PROBLEM
Answer these questions using the post about bed irons.
1. What does the writer say British bed-irons were made from for many decades?
2. What kind of steel were tramlines made from?
3. On which list does the writer put Manganese Steel?

+1 for bed iron being horrible stuff!
…
Howard
I read years ago that it’s because for many decades British bed-irons were made from recycled tramlines. Tramlines were made from high wear resistant Manganese Steel, hard, tough, with low ductility. Having expensively dug up a road and buried rails in it, no-one wants to have to replace them in their lifetime! That style of sprung platform for beds, no longer popular, coincided with the end of trams, and some genius spotted a way to make money!
Manganese rail is easily converted into angle by heating and rolling it in a mill, and I imagine it being sheared and punched very cheaply into bed-irons at the same time. Unfortunately, Manganese Steel is difficult to machine and weld, putting it on my Model Engineering avoid list. Not impossible to machine but slow progress and a quick way of wearing out tools.

LISTED ENTRIES
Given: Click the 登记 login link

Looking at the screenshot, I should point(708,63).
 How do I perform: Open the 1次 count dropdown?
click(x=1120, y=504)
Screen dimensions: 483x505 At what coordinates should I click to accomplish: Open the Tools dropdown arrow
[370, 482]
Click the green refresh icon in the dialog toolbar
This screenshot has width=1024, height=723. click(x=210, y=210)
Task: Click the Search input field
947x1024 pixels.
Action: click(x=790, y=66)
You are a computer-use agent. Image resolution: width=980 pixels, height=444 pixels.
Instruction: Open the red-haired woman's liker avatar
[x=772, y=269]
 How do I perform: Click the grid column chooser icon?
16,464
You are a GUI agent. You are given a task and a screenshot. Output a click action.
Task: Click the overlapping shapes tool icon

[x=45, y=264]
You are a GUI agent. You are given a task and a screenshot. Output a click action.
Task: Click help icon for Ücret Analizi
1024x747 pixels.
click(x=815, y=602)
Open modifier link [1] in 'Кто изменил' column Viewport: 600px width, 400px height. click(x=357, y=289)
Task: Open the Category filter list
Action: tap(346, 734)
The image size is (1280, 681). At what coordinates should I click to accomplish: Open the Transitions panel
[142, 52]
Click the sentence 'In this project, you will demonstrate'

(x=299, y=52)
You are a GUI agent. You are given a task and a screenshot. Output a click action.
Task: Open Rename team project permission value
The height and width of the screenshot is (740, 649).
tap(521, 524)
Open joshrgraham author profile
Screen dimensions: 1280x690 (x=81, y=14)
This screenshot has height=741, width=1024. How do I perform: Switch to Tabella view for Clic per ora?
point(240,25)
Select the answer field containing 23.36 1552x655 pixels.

RESULT
1. Recycled tramlines.
2. High wear resistant Manganese Steel.
3. The writer's Model Engineering avoid list.